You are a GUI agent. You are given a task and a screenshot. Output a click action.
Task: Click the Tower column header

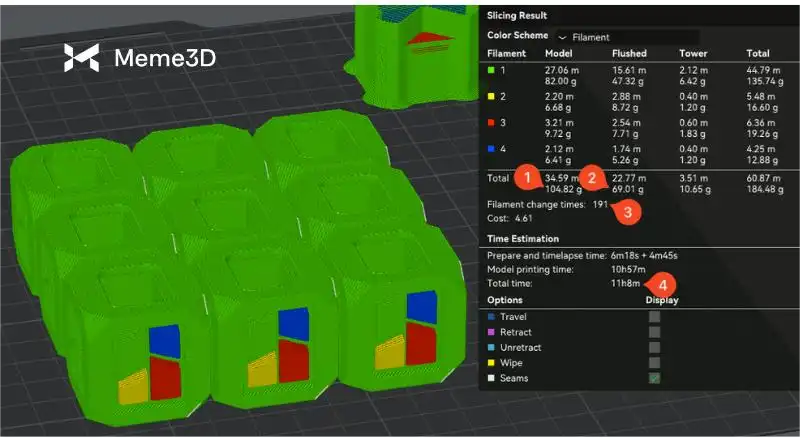(x=693, y=53)
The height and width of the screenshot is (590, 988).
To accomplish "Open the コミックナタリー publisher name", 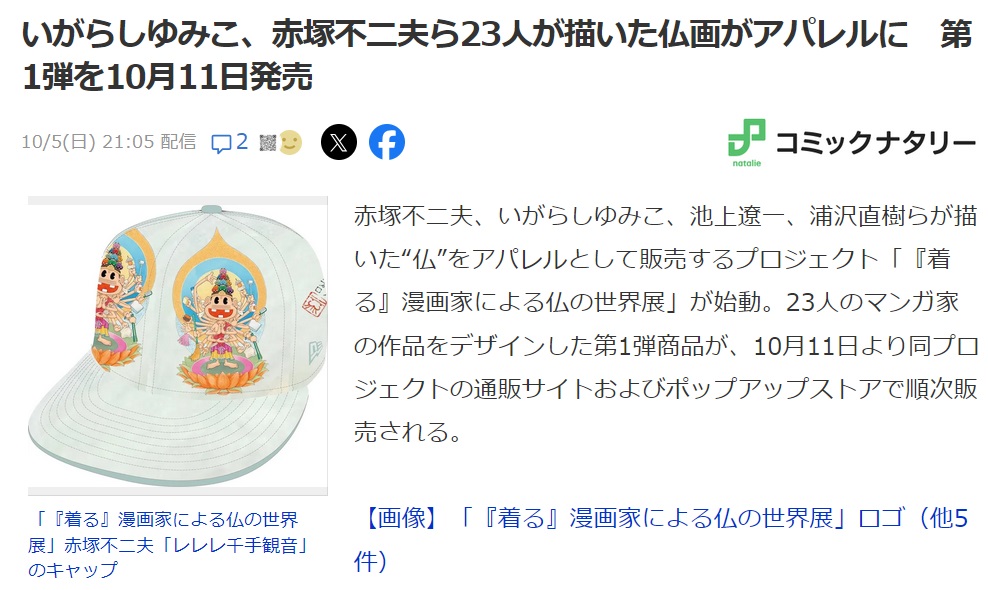I will [875, 143].
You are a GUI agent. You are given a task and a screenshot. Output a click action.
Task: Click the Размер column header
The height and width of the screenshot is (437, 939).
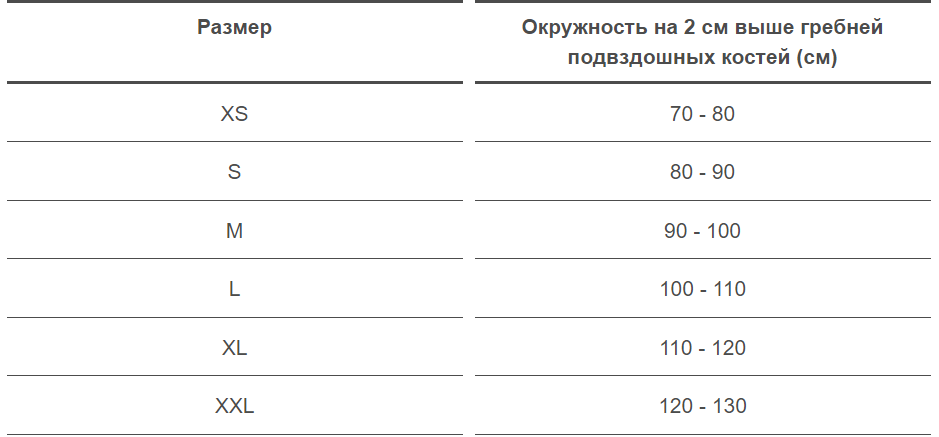pos(234,27)
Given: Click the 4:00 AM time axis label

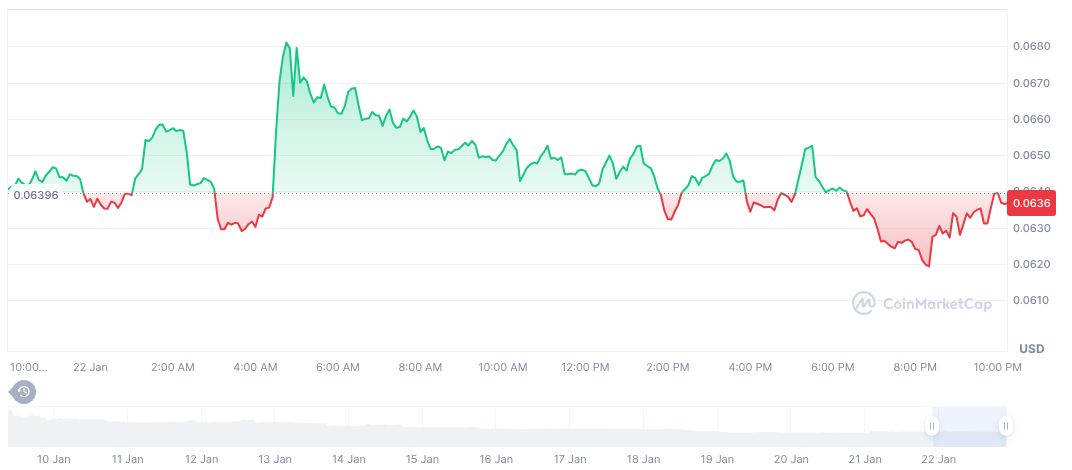Looking at the screenshot, I should point(255,367).
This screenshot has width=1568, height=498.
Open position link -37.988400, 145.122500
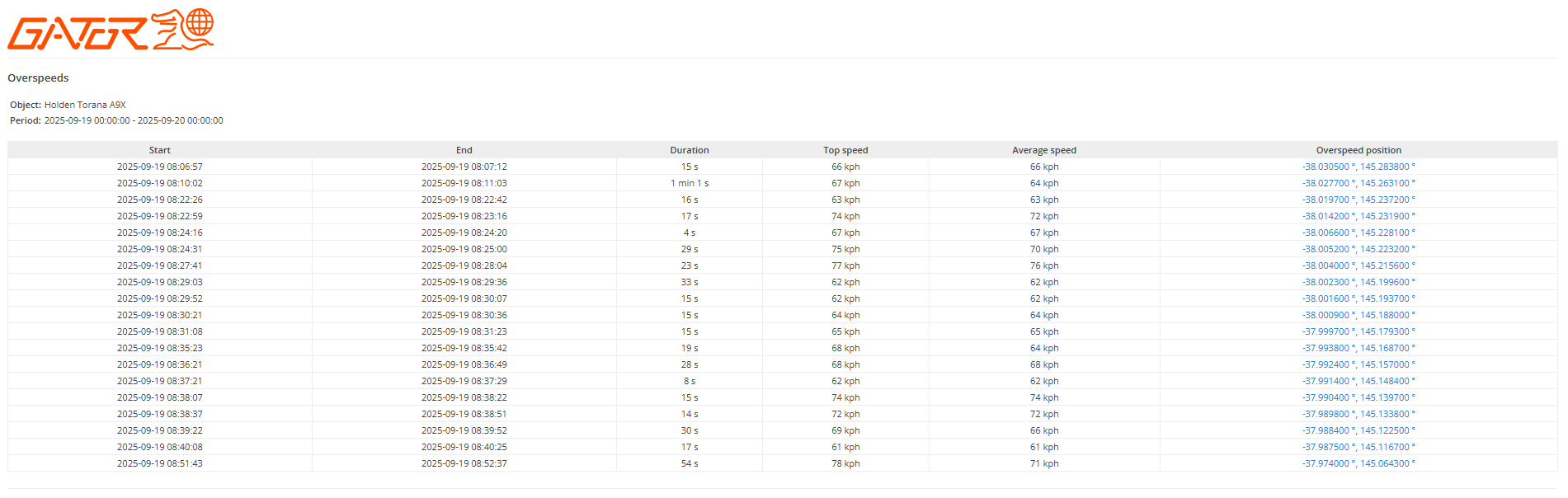(x=1358, y=430)
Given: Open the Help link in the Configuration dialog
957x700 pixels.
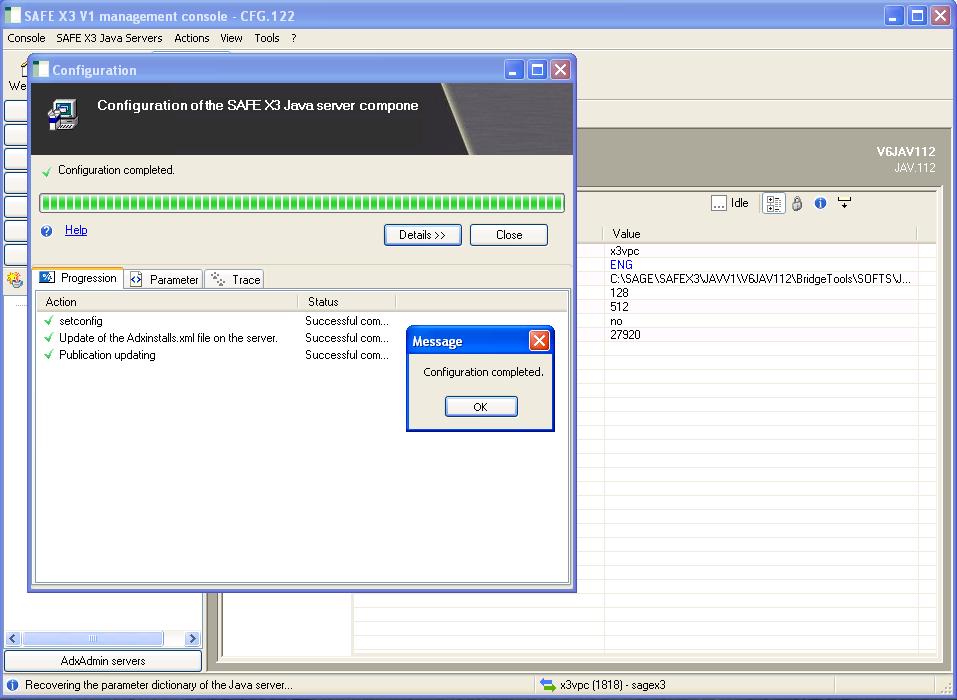Looking at the screenshot, I should pyautogui.click(x=77, y=230).
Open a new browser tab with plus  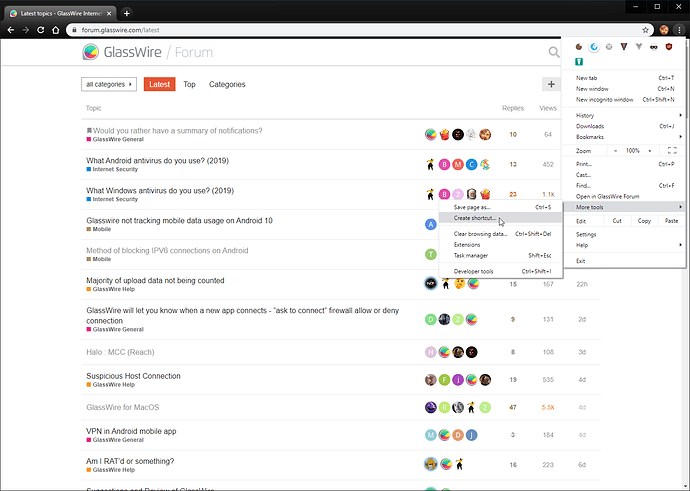tap(127, 12)
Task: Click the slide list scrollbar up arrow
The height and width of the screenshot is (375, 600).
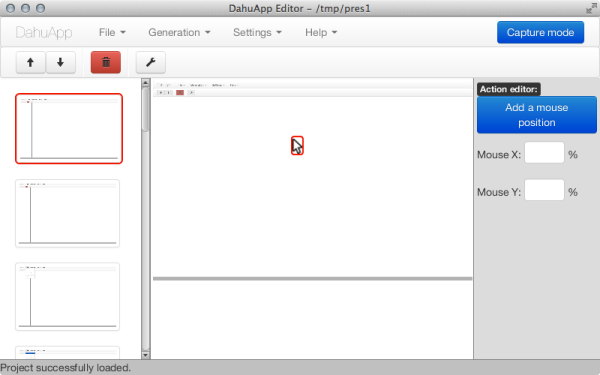Action: (x=145, y=83)
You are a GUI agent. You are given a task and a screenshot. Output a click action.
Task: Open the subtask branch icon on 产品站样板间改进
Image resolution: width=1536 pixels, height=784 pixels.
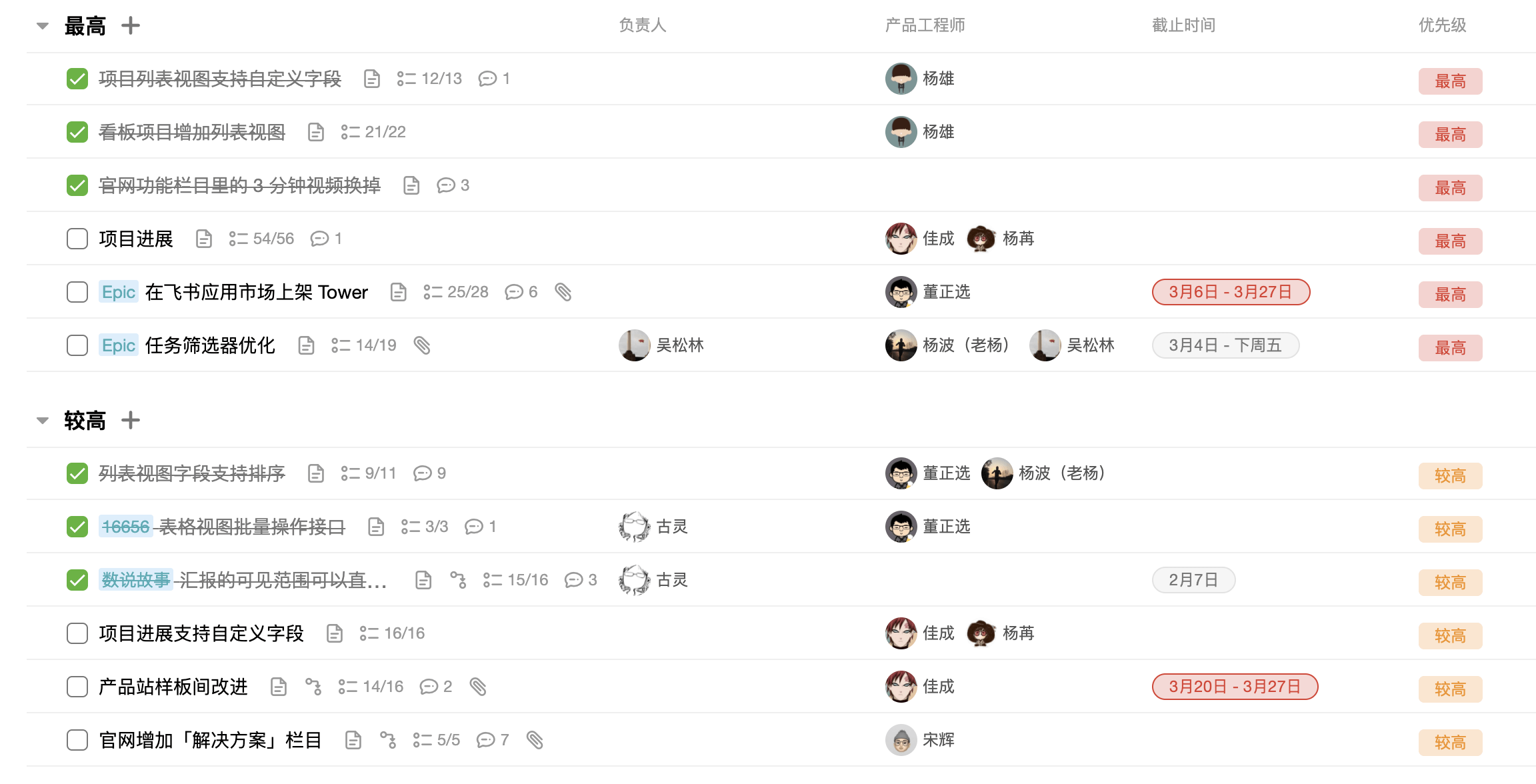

----------

Exactly the lines from the one with "Task: Open the" through the end of the records should be written out, and only those. Pictures do not belong in the copy.

Task: Open the subtask branch icon on 产品站样板间改进
Image resolution: width=1536 pixels, height=784 pixels.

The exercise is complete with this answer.